Distributed Consensus
Distributed consensus is the problem of having a collection of processors agree on a single value over a network. For example, in state machine replication, the state machines have to agree on which operation to apply next. Without failures, this can be solved using leader election: first elect a leader, then have that leader decide a value. But consensus often has to be done in adverse circumstances, for example in the face of processor failures.
Each processor proposes a value, which we assume here to be from the set { 0, 1 }. By the usual definition of consensus, we want the following three properties:
-
Validity: a processor can only decide a value that has been proposed;
-
Agreement: if two processors decide, then they decide the same value.
-
Termination: each processor eventually decides.
The consensus problem is impossible to solve in the face of processor failures and without making assumptions about how long it takes to send and receive a message. Here we will not worry about Termination.
const N = 4
proposals = [ choose({0, 1}) for i in {0..N-1} ]
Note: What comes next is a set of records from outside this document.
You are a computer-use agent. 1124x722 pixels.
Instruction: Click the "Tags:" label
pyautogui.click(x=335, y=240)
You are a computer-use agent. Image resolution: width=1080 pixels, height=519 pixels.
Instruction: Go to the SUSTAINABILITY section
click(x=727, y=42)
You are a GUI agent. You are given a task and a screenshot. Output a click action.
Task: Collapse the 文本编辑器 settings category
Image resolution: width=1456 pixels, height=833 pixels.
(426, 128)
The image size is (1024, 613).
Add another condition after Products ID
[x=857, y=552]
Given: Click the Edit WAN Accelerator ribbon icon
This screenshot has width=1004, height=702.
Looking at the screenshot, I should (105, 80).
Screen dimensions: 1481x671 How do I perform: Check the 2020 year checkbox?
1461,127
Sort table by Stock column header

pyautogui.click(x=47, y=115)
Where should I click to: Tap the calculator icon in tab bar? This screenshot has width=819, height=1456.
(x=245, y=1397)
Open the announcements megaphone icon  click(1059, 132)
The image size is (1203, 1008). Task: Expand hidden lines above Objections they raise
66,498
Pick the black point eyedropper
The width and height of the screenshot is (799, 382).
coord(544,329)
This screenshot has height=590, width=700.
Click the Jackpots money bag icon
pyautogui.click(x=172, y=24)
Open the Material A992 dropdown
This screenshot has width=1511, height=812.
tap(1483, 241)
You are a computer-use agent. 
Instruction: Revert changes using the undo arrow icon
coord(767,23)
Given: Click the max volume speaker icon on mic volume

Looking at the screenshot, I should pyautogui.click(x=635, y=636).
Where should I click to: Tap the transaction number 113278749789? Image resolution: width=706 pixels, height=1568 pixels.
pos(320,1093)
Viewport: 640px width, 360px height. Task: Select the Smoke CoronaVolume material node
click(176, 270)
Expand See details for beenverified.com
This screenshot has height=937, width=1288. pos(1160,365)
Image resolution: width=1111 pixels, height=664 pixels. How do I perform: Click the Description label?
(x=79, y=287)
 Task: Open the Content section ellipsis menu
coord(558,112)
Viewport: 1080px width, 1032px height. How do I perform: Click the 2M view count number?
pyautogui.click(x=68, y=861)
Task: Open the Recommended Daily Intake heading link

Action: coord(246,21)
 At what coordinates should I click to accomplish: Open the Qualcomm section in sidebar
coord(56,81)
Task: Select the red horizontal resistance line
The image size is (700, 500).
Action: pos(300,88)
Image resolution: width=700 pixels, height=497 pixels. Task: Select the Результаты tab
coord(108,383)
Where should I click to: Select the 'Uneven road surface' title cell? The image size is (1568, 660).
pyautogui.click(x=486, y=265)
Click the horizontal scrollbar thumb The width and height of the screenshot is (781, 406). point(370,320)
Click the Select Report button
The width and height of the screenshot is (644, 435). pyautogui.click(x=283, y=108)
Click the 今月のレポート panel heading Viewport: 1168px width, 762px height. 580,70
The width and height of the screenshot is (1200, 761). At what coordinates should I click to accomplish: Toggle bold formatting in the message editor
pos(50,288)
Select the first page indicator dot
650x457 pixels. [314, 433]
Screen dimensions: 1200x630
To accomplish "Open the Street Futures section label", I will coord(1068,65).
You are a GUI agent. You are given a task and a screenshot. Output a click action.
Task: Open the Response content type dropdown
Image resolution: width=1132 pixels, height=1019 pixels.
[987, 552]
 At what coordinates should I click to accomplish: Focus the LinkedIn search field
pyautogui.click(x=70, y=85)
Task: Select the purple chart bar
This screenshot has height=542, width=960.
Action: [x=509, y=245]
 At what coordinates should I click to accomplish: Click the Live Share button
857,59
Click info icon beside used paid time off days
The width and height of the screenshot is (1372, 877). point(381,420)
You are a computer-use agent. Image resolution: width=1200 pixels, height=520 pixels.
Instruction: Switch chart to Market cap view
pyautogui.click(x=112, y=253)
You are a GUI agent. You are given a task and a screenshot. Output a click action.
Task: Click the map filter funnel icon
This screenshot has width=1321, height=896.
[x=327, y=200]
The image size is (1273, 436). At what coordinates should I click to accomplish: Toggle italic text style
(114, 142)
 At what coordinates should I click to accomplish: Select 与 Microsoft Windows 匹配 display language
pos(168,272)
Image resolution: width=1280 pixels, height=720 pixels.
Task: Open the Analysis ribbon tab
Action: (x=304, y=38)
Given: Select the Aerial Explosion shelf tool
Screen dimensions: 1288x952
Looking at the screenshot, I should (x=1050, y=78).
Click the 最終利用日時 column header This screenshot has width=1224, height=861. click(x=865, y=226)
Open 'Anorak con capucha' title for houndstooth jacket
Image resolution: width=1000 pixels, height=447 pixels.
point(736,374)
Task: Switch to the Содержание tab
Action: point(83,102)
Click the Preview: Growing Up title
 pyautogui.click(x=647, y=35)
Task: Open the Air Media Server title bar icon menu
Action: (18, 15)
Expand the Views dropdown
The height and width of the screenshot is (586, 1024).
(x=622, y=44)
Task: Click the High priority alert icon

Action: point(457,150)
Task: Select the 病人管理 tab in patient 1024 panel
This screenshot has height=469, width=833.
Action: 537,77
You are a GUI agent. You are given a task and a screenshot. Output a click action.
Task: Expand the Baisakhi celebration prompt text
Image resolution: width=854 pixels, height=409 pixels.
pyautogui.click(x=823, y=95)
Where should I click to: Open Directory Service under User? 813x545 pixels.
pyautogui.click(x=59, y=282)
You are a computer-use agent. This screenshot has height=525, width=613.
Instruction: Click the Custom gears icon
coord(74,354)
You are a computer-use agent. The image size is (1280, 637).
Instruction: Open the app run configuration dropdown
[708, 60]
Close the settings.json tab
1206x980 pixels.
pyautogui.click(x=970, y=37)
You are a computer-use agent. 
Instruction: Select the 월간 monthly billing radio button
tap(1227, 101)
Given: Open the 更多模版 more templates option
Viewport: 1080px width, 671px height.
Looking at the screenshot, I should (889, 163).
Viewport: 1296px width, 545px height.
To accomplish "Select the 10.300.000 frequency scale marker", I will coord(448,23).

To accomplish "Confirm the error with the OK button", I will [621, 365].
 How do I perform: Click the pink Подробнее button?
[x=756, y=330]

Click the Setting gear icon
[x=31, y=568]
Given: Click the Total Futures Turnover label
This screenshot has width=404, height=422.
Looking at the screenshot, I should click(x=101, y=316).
decision = choose { x for x in proposals }
def processor(proposal):
if choose { False, True }:
print decision
print proposals
for i in {0..N-1}:
spawn processor(proposals[i])
Figure 30.1 presents a specification for binary consensus---the proposals are from the set {0, 2} In this case there are four processors. The proposal of processor i is in proposals[i]. The decision is chosen from the set of proposals. Each processor may or may not print the decision---capturing the absence of the Termination property. It may be that no decisions are made, but that does not violate either Validity or Agreement. Thus the behavior of the program is to first print the array of proposals, followed by some subset of processors printing their decision. Notice the following properties:
-
there are \(16 = 2^4\) possible proposal configurations;
-
all processors that decide decide the same value;
-
if all processors propose 0, then all processors that decide decide 0;
-
if all processors propose 1, then all processors that decide decide 1.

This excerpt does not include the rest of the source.